Seeing many young African males braid their hair nowadays, multi-talented artist, Twins Seven Seven, cannot resist smiling at himself. “Now, they’ve seen the light,” he is likely to be muttering to himself.

This is a fashion he started some six decades ago partly out of defiance, but also in memory of his twins sister who had passed on at a tender age.

“When I started braiding my hair many years ago, some people were raising eyebrows and saying all sorts of things about Twin Seven Seven,” he told our correspondent in Osogbo, Osun State, where he practised his arts – visual, magical, dance etc – and made his name. He was at the formal opening of the Centre for Culture and International Understanding in the ancient city.

“People were saying all sorts of things. But see how many young Nigerians, and other Black Africans have taken to braiding now. Then, they never knew I had a vision,” he adds.

Apart from being a form of memorial service to his late sister, the hair style also confirms to practices of his Sango worshipping heritage. But he further notes that he was born a Dada – a child with coiled hairs in the mould of Rastafarians.

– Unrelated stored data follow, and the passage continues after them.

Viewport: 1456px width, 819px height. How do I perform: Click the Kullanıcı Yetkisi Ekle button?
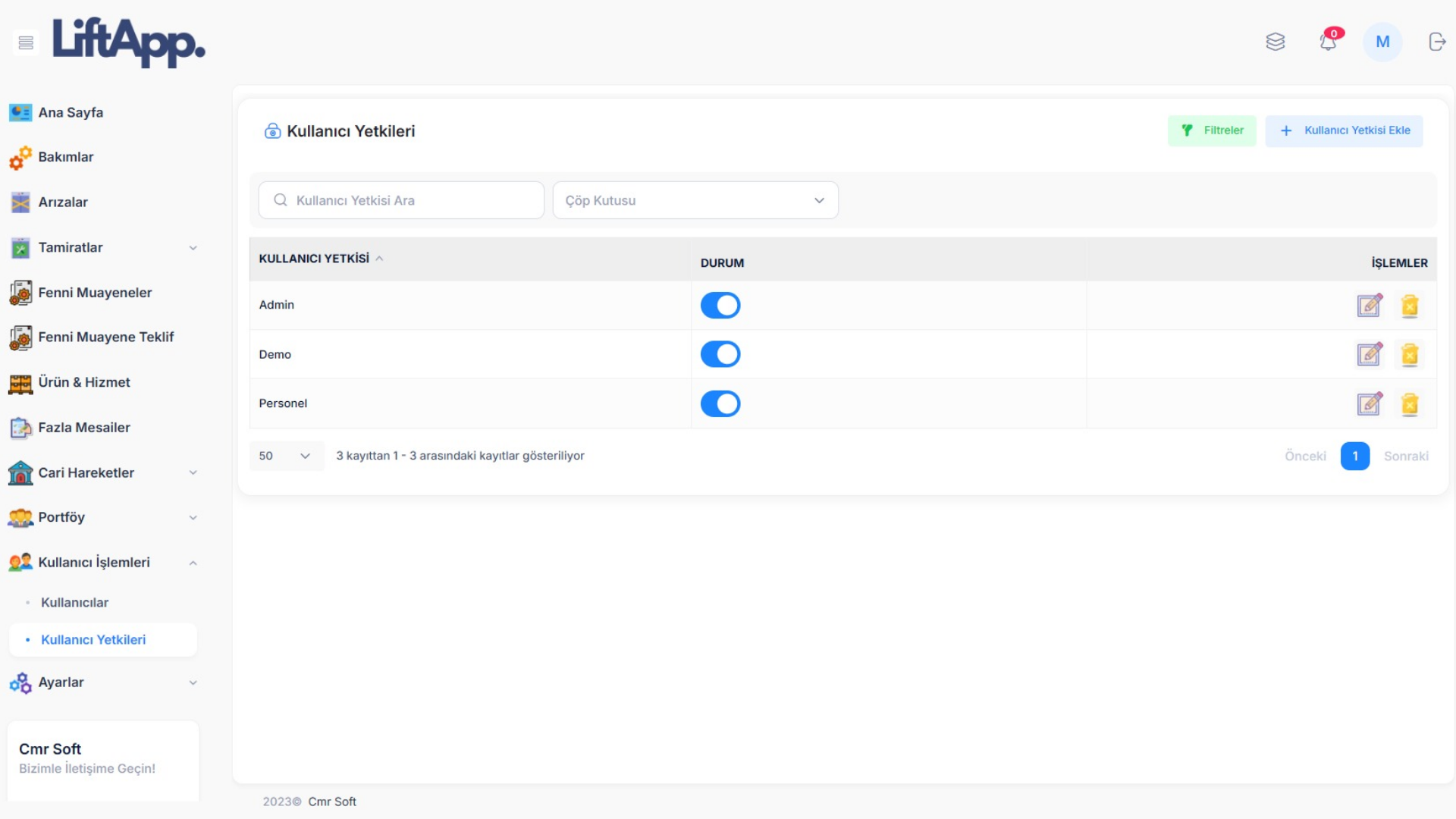coord(1344,130)
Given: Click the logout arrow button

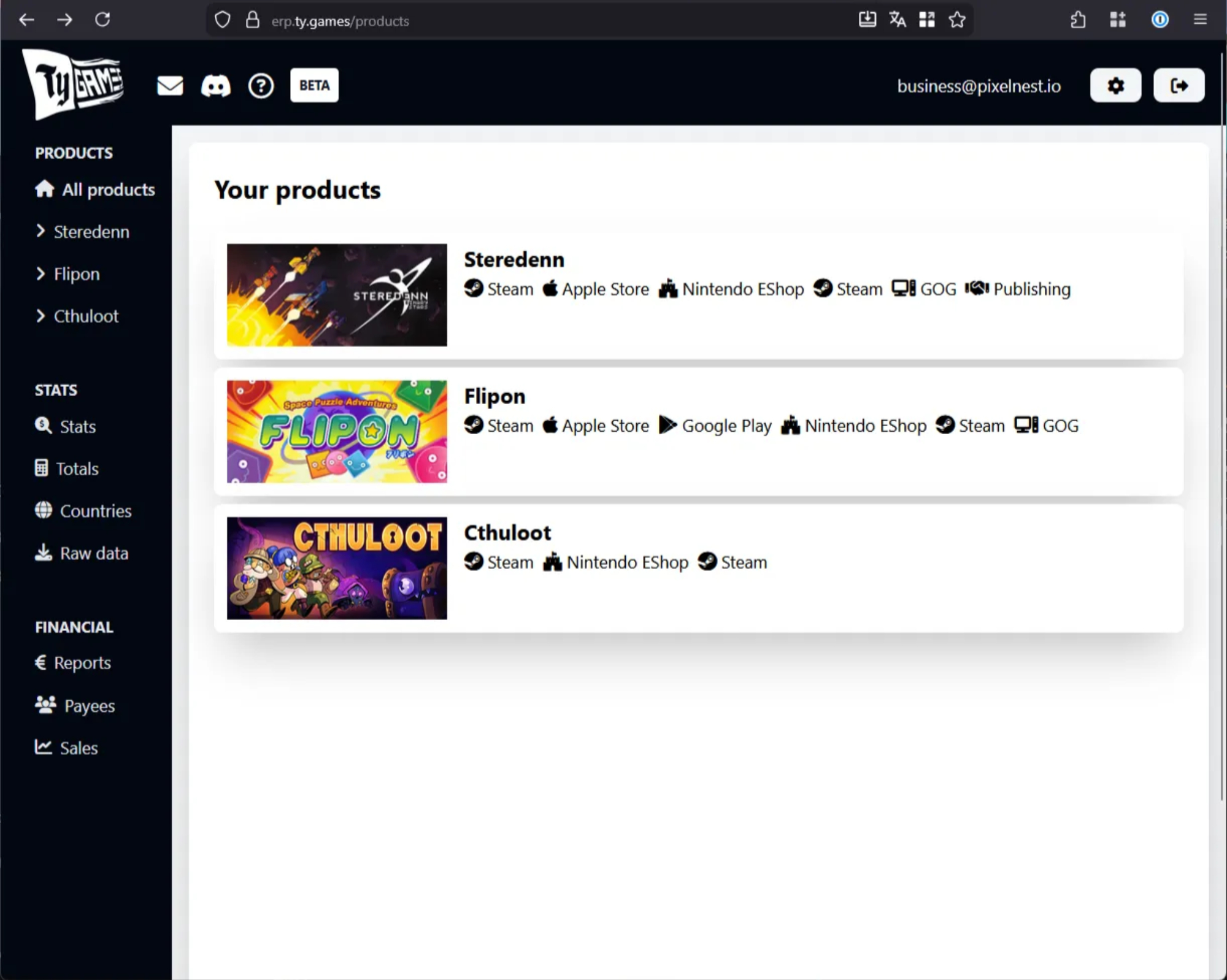Looking at the screenshot, I should [x=1179, y=85].
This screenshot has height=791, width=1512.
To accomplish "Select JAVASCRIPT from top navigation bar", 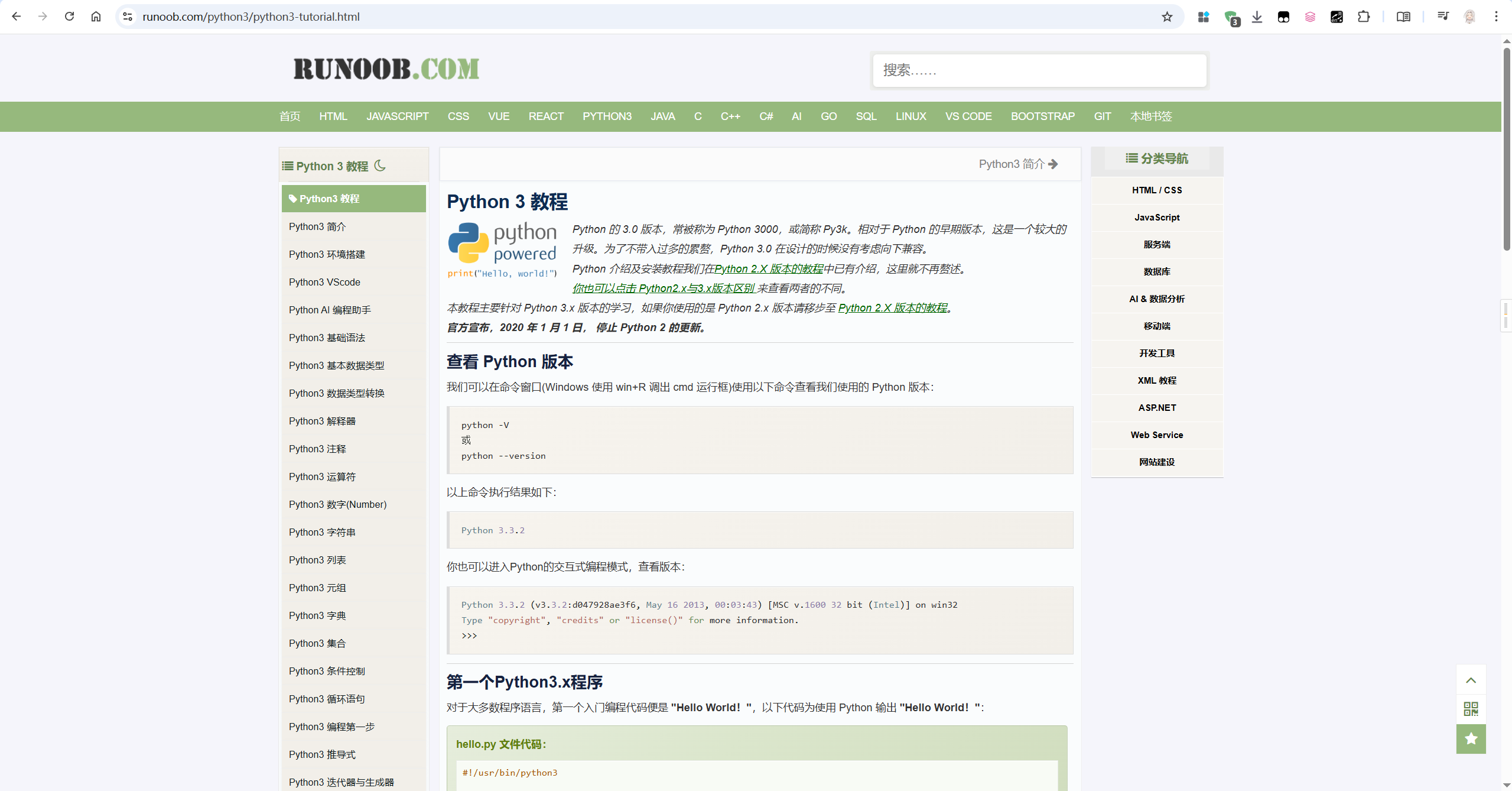I will (397, 116).
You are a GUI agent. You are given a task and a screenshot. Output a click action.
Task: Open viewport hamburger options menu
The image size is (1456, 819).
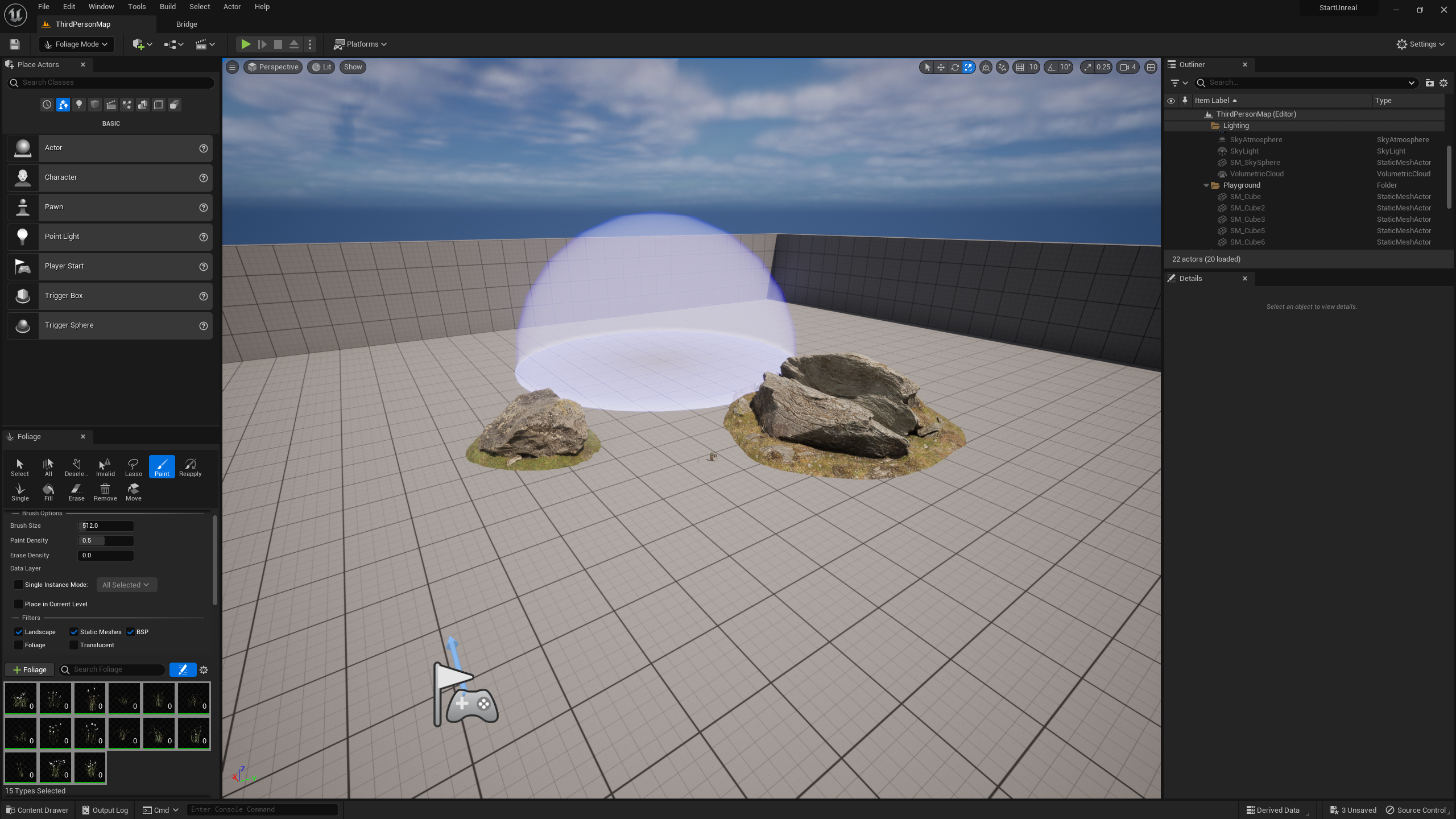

But how does the artist who was made the UNESCO Peace Ambassador last year braid the hair? Who does it for him? He explains that it is his wives that work on it. He recalls that he is a man of many wives.

“I have a good number of them,” he says. “Even more than Fela did.”

While noting that ‘a book about his life’ is being written at the Indiana University, he vows that he is still very much working as an artist. Particularly, he says, he feels nauseated at how many Nigerian youths are taking to hip hop, saying it is a slight on cultural music.

“I have already returned into the studio. You just watch out. I will come out in a big way.”

Incidentally, Twin Seven Seven explains, he never knew that his works were part of those auctioned in Lagos last year, where many artists smiled home with rotund sums of money. Two works were credited to him, at least based on the names attached to them in the brochure.

While acknowledging the role that Osogbo played in his career, he remembers that he is actually a native of Ibadan, where he was born and grew up before adventuring to the Osun State capital.

“I am from Ile Olosun in Agbeni area of Ibadan. My grandfather, Osuntoki, ruled Ibadan for two years. When I started performing, my parents did not encourage me. So, I ran to Osogbo.”